The first PMQs after conference season is usually a fiery edition, with both leaders eager to challenge the policies announced by their opponents and to capitalise on any momentum gained. In normal times, one would expect Rishi Sunak to be questioned by Keir Starmer on his sudden U-turn on HS2 and the shambolic announcement of transport funding that followed, and for the Prime Minister to perhaps accuse Labour of wanting to concrete over the green belt.
Today’s session was an altogether different affair. In the wake of the devastating explosion at the Al-Ahli Arab Hospital in Gaza, in which hundreds of civilians were killed, the usual cut and thrust of party politics was put to one side.
The first question, from the SNP’s Chris Law, concerned opening the Rafah crossing from Gaza into Egypt to allow humanitarian aid and to facilitate the escape of British nationals trapped in Gaza. Then the former Conservative home secretary and chancellor Sajid Javid spoke eloquently about the disturbing rise in anti-Semitic incidents in the UK, and asked about an immediate policy to remove the visas of foreign nationals who commit hate crimes here.
The tone had been set, and by the time Starmer took to his feet it was clear there would be no partisan combat.

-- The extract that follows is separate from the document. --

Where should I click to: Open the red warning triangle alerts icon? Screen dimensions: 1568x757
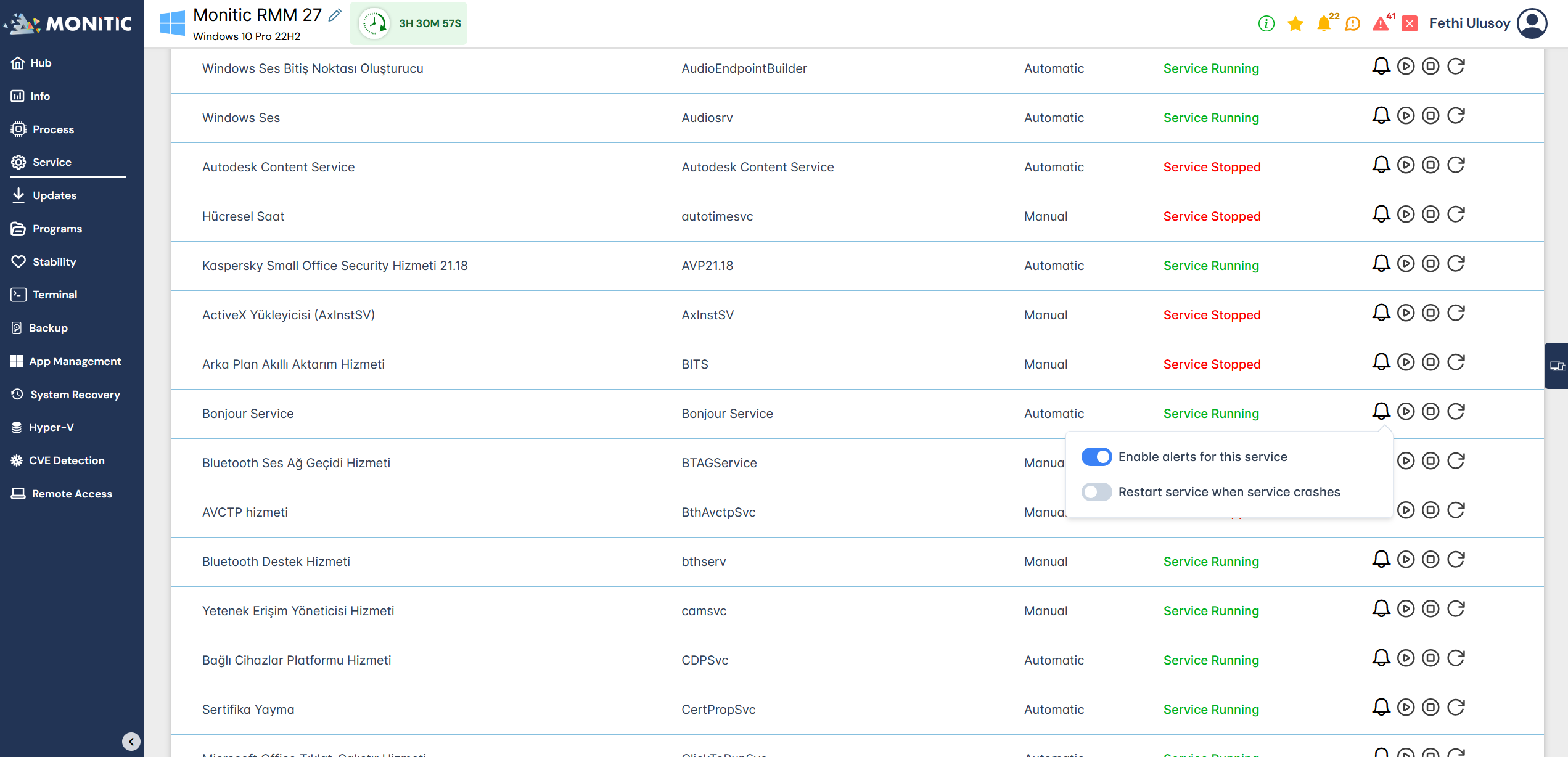[1380, 23]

All six of his questions concerned the Hamas terror attacks of 7 October, the plight of the hostages still held by the group, the Israeli military response, the humanitarian crisis unfolding in Gaza and the future of the region.
For Sunak, this was a straightforwardly statesmanlike performance. On this, the first breaking international crisis he has faced as Prime Minister, he is in close alignment with the Labour leader. Sunak assured Starmer that he would update the House as soon as British intelligence had information about the cause of the hospital explosion, confirmed that he was speaking with Qatar and other powers in the region to negotiate the return of the hostages and that he had raised the issue of humanitarian access, and condemned the rise in anti-Semitism and Islamophobia since the attacks. “It is Hamas and Hamas alone that is responsible for this conflict,” he reiterated.

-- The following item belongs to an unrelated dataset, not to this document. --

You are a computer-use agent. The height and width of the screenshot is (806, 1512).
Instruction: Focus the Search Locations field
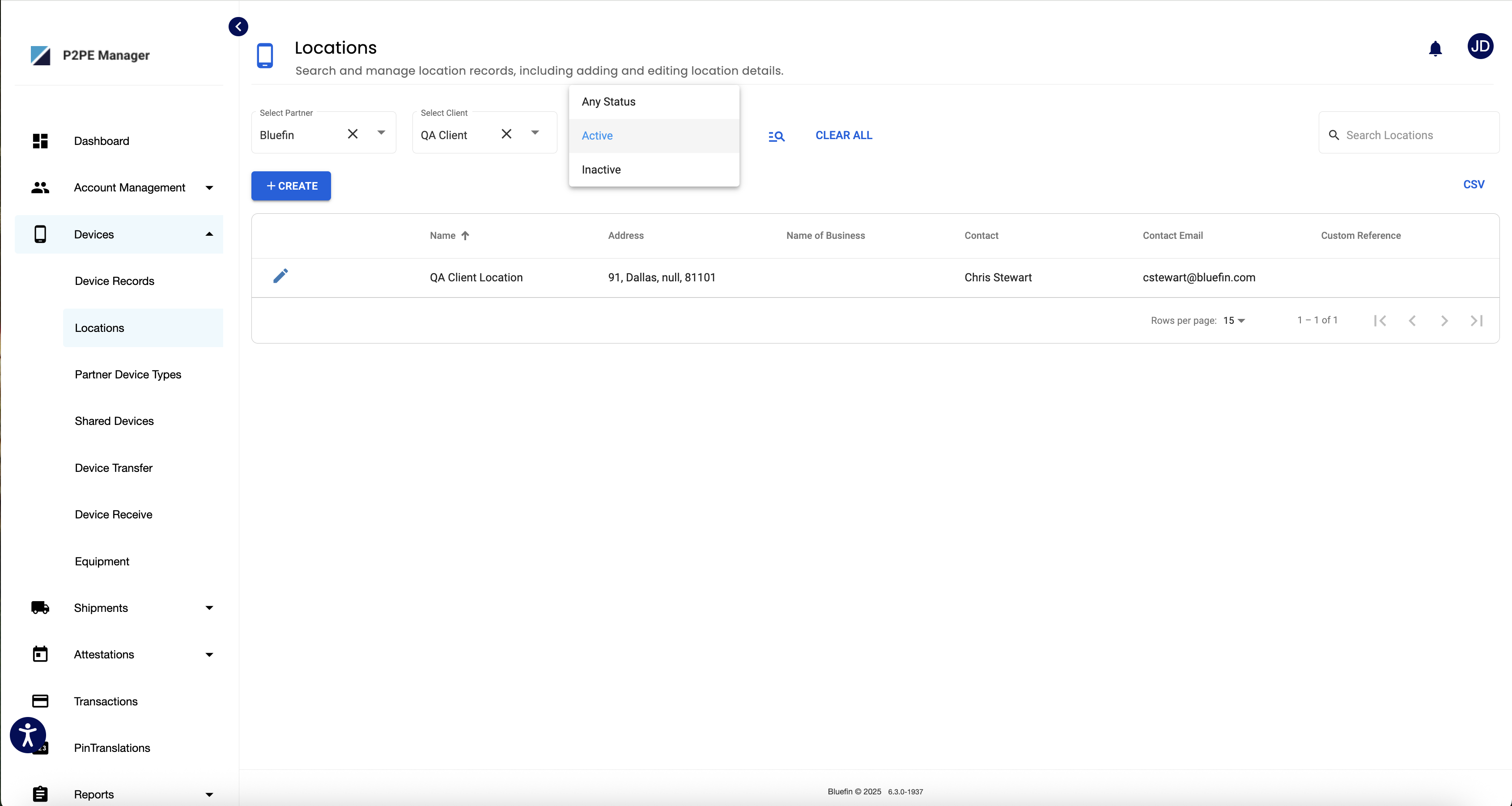click(x=1414, y=135)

Instead of the usual cheers and boos from the benches there were sombre nods on both sides of the House as Sunak answered the questions. Starmer ended with a rallying call, stating “the enemies of peace and democracy would like nothing more than for us to become divided and abandon our values” and inviting Sunak to agree that “this House must strive to speak with one voice in condemnation of terror, in support of Israel’s right to self-defence, and for the dignity of all human life that cannot be protected without humanitarian access to those suffering in Gaza and the constant maintenance of the rule of international law”. Sunak accepted the call for unity: “I agree. We will in this House speak with one voice.”
It was more difficult terrain to navigate for Starmer. While MPs from all parties have been quick to express their horror and condemnation at the Hamas attacks, the pressure on the Labour leader from his own backbenchers to take a more nuanced line with regards to Israel’s reaction has grown more intense as the bombing in Gaza has continued and at least 3,000 Palestinian lives are reported to have been lost. Starmer has been emphatic in distancing Labour from the anti-Semitism scandal that plagued it under its previous leader, Jeremy Corbyn. Several prominent Labour figures, including Corbyn, took to social media last night to repeat Hamas’s claim that Israel was responsible for the devastation at the hospital (despite intelligence to date proving inconclusive). Starmer’s robust defence of Israel has angered some Labour colleagues, and is perhaps the greatest test of his leadership among MPs and activists so far. He had a delicate balance to strike, drawing attention to the humanitarian disaster unfolding in Gaza without reopening old divides.
Though other MPs, mostly from the SNP but also the Conservatives’ Crispin Blunt, pressed Sunak harder on whether the reaction from Israel should be considered a war crime, there was little discord in the House. The shock and horror at recent events are too raw. How long this uneasy accord will remain as the conflict continues is a different question.